Quais os planos para 2014?
Zé Ramalho – Há uma possibilidade, que não é certa, de realizar um projeto com Raimundo Fagner. A Sony Music tem nos procurado para a gravação de um show intimista, ao vivo. Isso ainda está em andamento. Quanto a composições inéditas, não seria esse o caso. Esse show seria de sucessos individuais de cada um dos artistas, cantados pelos dois ao mesmo tempo. Vamos ver no que vai dar…
Há algum músico consagrado com quem você gostaria de trabalhar? Em relação a novos músicos, há alguém no cenário brasileiro que chama sua atenção?
Zé Ramalho – Um cantor ou compositor consagrado, não tenho. O Fagner já preencheria essa resposta. Quanto aos novos músicos, há uma renovação permanente. O Yamandu Costa, por exemplo, é um fenômeno de habilidade. Não é comum aparecerem músicos dessa qualidade. Perdemosum dos maiores sanfoneiros que já existiu, Dominguinhos, que fazia parte dessa seleta dimensão musical. Armandinho é outro fenômeno. Mais dois dos maiores músicos do nosso país e talvez do mundo, com quem tive o privilégio de conviver e a felicidade de tê-los tocando para mim, foram Hermeto Pascoal e Egberto Gismonti.
Como você vê a música brasileira hoje?
Zé Ramalho – A minha geração, que surgiu no final dos anos 70, e a que me antecedeu são de altíssima qualidade, há um padrão das arquiteturas musicais, em todos os estilos, principalmente no que se chamou MPB. Não vejo uma sequência de geração com a mesma qualidade. Os próprios mercados sertanejo, de pagode e de música baiana transformaram-se em desesperados autores à procura de um espaço para tocar suas músicas malfeitas e com letras chinfrins. Estou falando isso porque você me perguntou, não ando dizendo essas coisas de graça.

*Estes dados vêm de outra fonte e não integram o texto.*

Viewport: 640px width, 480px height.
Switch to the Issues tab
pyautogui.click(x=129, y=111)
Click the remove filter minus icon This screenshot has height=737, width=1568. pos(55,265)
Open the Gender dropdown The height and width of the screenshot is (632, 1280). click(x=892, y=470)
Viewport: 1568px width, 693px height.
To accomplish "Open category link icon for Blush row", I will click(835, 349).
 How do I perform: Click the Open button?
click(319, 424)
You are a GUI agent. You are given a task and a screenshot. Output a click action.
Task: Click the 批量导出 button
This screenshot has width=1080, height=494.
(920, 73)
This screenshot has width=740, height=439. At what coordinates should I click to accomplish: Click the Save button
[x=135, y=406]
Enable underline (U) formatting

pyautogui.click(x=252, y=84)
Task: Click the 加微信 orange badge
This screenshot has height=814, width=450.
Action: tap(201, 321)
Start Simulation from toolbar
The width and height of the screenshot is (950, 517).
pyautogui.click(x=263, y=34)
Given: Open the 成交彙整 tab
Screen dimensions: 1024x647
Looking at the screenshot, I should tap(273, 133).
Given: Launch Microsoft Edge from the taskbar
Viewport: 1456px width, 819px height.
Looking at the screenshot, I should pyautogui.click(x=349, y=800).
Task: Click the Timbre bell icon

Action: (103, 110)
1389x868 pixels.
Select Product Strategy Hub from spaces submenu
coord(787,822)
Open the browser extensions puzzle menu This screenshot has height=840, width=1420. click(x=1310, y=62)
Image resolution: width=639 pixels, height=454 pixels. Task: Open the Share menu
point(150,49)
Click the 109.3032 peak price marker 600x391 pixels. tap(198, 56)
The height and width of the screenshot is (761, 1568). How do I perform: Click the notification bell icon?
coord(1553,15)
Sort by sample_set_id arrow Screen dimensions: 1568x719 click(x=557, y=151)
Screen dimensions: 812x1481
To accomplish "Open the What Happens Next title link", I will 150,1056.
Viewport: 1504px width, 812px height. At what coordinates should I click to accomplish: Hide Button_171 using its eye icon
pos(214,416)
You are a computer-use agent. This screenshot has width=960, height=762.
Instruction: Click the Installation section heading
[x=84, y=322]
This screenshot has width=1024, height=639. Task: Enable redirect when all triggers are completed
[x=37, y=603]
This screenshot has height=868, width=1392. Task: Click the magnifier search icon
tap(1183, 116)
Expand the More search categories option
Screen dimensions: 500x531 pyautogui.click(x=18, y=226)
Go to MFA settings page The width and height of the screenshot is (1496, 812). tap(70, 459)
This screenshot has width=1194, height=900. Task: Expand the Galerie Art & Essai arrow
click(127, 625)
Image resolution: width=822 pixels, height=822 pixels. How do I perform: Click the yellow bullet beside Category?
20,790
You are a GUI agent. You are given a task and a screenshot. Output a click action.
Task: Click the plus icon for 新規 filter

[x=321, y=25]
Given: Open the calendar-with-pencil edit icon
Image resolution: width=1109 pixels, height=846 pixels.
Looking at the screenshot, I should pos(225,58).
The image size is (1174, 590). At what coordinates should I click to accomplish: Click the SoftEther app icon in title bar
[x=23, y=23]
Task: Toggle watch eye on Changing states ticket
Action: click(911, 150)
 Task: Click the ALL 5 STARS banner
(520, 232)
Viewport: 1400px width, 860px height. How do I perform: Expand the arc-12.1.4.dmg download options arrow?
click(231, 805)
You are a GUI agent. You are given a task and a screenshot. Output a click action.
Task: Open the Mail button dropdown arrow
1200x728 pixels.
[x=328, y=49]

Qual avaliação faz de Sinais dos Tempos?
Zé Ramalho – Ele me deu um retorno muito grande de alegria dos fãs por perceberem que a minha veia criativa continuava jorrando. A tal crítica especializada “babou” ante as minhas novas composições! E a função dele, como disco, foi cumprida. Isto é, a extensão do meu trabalho como autor, compositor e cantor está ali. Eu não trabalho obrigado por ninguém, nem por nada! É pura satisfação e destino.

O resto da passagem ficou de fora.